第91章 懺悔
「―――――アラン、来てくれたのね。」
その女性は、まるでずっと待っていた愛しい人を歓迎するような、少女のように透き通った美しい笑顔を見せた。
エルヴィンがベッドに近付いて腕を伸ばすと、嬉しそうな顔で抱擁を交わす。
「――――しばらく来れなくて、悪かったね。」
「いいの。来てくれて嬉しい。」
会えなかった愛しい人を確かめるように、エルヴィンをぎゅっと抱き締めていた。そしてふと、私に目線をやった。
「――――あら、そのお嬢さんは誰?」
「…………あの、私――――。」
「教え子のお嬢さんかしら?」
優しく微笑んだその女性を見つめるエルヴィンの顔が、堪らなく切なくて胸が苦しい。
「そうだ。私の教え子で――――いつかエルヴィンの大切な女性になる。」
「―――エルヴィンの?あら、あなたってば気が早すぎるわ。あの子まだいくつだと思っているの。」
クスクスと少女のように可憐に笑う。
エルヴィンは優しく笑んで―――そうだな、と小さく笑った。
エルヴィンの優しい嘘に涙が込み上げる。
けれど、今エルヴィンのお母様の美しい世界を壊すわけにはいかないから。私は笑って見せた。
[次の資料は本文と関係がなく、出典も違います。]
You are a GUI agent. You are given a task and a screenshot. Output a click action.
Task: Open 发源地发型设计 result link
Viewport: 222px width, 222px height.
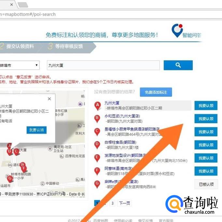(x=125, y=156)

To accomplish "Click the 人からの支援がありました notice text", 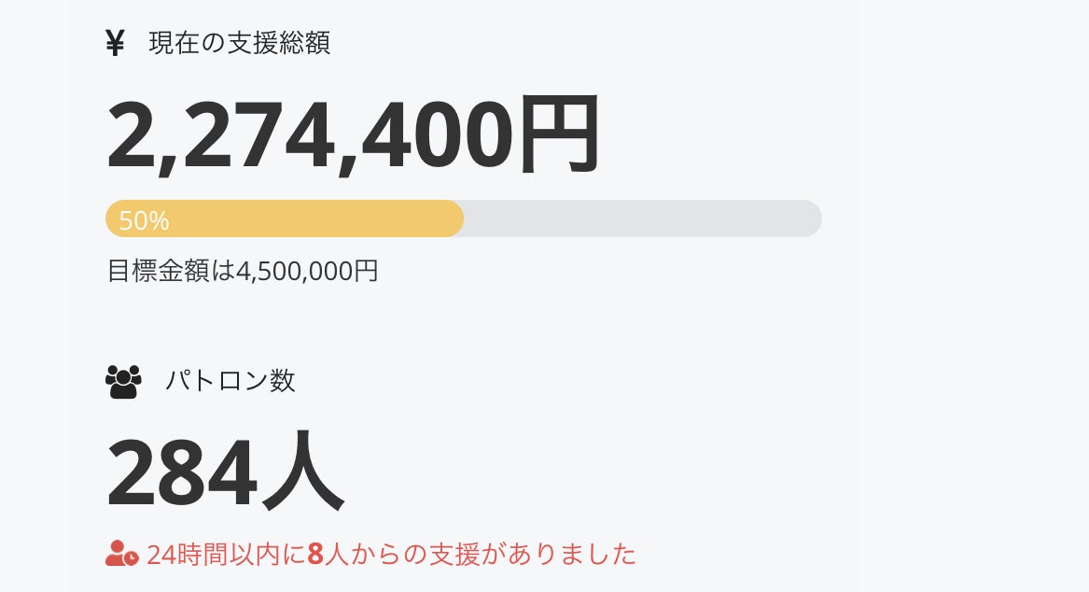I will (x=480, y=555).
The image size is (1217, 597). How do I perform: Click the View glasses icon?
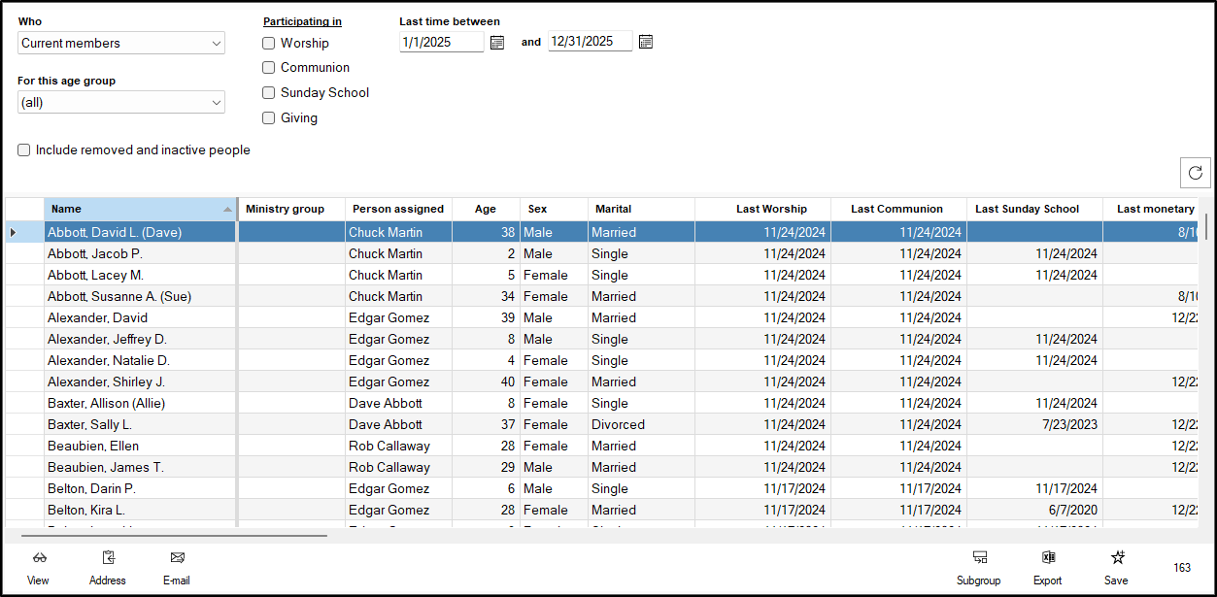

「マリアさん。いつも先生にお世話になっています。ナナ・オーウェンズと申します。お花がお好きだと伺いました。」
花束を差し出すと、マリアさんは嬉しそうに受け取って、微笑みを向けてくれた。
「ありがとう、ナナさん。―――本当に素敵な方ね。アランが言うように、いつかエルヴィンのお嫁さんになってくれたら、嬉しいわ。」
「――――私もエルヴィンのことが大好きです。」
「あら、両想いなの?」
「ええ、きっと。」
いくつかのやりとりをする私たちを、エルヴィンは優しい目で見守ってくれていた。